Diríjase a CEDRO si necesita reproducir algún fragmento de esta obra.

www.conlicencia.com - Tels.: 91 702 19 70 / 93 272 04 47

 

 

Editado por Harlequin Ibérica.

Una división de HarperCollins Ibérica, S.A.

Núñez de Balboa, 56

28001 Madrid

 

© 1998 Sara Steel

© 2021 Harlequin Ibérica, una división de HarperCollins Ibérica, S.A.

Por amor a ti, n.º 1039 - marzo 2021

Título original: Temporary Parents

Publicada originalmente por Harlequin Enterprises, Ltd.

 

Todos los derechos están reservados incluidos los de reproducción, total o parcial.

Esta edición ha sido publicada con autorización de Harlequin Books S.A.

Esta es una obra de ficción. Nombres, caracteres, lugares, y situaciones son producto de la imaginación del autor o son utilizados ficticiamente, y cualquier parecido con personas, vivas o muertas, establecimientos de negocios (comerciales), hechos o situaciones son pura coincidencia.

® Harlequin, Bianca y logotipo Harlequin son marcas registradas por Harlequin Enterprises Limited.

® y ™ son marcas registradas por Harlequin Enterprises Limited y sus filiales, utilizadas con licencia.

Las marcas que lleven ® están registradas en la Oficina Española de Patentes y Marcas y en otros países.

Imagen de cubierta utilizada con permiso de Harlequin Enterprises Limited.

Todos los derechos están reservados.

 

I.S.B.N.: 978-84-1375-114-6

 

Conversión ebook: MT Color & Diseño, S.L.

Índice

 

Créditos

Capítulo 1

Capítulo 2

Capítulo 3

Capítulo 4

Capítulo 5

Capítulo 6

Capítulo 7

Capítulo 8

Capítulo 9

Si te ha gustado este libro…

Capítulo 1

 

 

 

 

 

EL SONIDO del teléfono penetró en la conciencia de Laura. Tanteó con la mano, tirando al suelo la lámpara de la mesita, dos libros, un erizo de cerámica y una taza con su poso de chocolate antes de dar con el auricular.

–¿Hola? –farfulló, al tiempo que intentaba arreglar todo y sólo conseguía una mano manchada de chocolate.

–¿Laura?

–Sí, ¿Max? –chilló, sentándose en la cama, sobresaltada y despierta.
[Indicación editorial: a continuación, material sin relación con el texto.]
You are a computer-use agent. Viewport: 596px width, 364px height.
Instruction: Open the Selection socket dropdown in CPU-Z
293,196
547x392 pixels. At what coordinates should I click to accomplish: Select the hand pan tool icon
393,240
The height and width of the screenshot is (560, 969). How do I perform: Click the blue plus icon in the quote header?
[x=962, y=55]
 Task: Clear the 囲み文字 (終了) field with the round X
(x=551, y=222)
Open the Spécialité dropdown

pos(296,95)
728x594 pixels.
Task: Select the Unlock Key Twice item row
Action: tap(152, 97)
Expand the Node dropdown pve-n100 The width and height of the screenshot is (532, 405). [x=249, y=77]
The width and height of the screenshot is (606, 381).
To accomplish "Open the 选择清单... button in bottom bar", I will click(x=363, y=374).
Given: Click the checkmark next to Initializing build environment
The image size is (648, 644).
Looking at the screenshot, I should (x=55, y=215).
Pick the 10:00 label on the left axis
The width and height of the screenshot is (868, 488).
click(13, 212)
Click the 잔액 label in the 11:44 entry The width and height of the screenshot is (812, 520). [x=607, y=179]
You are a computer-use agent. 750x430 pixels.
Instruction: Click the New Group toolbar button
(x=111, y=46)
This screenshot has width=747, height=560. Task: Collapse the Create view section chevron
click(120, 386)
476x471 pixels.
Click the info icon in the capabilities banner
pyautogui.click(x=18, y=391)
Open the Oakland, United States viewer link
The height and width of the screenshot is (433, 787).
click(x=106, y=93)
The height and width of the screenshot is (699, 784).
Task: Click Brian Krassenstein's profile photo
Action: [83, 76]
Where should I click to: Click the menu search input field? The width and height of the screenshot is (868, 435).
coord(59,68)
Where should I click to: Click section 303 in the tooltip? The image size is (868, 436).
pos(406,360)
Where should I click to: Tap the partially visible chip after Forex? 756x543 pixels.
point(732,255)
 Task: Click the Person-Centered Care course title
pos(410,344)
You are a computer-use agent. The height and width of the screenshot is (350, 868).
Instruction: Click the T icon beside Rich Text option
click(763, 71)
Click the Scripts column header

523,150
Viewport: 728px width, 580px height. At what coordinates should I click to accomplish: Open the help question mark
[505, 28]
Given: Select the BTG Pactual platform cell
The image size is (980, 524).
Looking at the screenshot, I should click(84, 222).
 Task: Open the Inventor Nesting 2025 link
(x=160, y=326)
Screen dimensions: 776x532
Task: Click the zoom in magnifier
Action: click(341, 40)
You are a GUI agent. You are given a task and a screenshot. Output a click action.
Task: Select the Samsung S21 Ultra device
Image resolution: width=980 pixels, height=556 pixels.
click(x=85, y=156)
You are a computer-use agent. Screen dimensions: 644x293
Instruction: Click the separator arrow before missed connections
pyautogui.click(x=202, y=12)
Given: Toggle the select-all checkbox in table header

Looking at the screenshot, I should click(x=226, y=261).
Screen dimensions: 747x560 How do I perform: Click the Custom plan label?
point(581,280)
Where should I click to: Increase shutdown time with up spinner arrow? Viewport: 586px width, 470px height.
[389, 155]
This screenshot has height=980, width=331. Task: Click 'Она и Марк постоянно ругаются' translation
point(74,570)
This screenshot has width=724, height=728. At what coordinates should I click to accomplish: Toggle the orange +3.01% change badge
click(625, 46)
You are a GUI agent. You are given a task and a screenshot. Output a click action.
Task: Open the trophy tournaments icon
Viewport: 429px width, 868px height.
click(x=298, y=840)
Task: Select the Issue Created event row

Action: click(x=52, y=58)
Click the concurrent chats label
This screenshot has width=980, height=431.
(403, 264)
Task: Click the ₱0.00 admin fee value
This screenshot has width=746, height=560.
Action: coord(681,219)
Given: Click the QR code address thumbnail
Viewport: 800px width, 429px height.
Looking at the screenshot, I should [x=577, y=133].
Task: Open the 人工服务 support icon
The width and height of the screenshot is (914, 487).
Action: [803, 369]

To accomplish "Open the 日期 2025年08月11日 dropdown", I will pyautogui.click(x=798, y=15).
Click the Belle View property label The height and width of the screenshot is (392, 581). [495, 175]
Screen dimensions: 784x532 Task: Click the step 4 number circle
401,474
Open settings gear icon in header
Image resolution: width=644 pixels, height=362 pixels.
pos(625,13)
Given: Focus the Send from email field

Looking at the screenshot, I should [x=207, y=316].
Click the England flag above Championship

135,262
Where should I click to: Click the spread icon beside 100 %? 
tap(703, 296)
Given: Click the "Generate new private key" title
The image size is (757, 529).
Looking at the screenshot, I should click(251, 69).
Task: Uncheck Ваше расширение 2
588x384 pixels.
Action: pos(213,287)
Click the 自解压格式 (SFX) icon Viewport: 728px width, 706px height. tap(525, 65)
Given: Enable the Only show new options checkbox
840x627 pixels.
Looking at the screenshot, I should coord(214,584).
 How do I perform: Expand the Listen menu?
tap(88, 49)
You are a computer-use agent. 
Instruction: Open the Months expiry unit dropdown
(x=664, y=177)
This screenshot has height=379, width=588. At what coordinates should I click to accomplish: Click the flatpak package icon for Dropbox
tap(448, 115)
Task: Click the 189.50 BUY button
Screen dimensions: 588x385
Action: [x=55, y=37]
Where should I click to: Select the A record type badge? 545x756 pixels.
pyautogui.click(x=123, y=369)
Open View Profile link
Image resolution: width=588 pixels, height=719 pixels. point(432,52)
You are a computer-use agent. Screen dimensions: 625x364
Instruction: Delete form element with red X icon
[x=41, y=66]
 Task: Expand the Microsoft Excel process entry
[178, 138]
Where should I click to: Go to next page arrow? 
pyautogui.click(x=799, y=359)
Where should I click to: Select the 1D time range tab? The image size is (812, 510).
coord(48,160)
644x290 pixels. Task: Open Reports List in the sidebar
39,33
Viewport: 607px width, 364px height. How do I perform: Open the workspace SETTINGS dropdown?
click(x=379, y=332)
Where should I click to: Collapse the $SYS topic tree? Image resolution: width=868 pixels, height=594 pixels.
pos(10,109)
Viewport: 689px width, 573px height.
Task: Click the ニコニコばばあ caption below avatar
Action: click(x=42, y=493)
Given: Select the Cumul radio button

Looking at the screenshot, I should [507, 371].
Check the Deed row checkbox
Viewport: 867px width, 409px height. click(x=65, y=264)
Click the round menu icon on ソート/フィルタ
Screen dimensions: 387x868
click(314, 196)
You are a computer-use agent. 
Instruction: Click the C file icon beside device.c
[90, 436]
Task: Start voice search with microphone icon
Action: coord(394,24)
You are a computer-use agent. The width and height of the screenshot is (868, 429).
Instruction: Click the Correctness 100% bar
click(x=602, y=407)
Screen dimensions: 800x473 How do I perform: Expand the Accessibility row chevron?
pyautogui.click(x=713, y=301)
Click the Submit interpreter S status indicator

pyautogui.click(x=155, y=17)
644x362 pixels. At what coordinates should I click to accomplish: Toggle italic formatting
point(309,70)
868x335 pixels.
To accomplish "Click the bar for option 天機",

Sintió un escalofrío. Apoyó la mano en el pecho, como si con ello pudiera detener la agitación de su corazón. Max. Los años retrocedieron…

–Iré a verte.

Parpadeó. Reinaba una oscuridad absoluta. Se echó atrás la mata de revuelto pelo negro y la oscuridad no se desvaneció. Al mirar el dial luminoso del reloj, sus enormes ojos azules se abrieron sorprendidos.

–¿A las cuatro de la mañana? ¡Por el amor del cielo!

Colgó y se cubrió la cabeza con la manta. ¡Tenía que levantarse en una hora! Enfadada, escuchó el sonido apagado del teléfono y deseó haber arrancado el cable.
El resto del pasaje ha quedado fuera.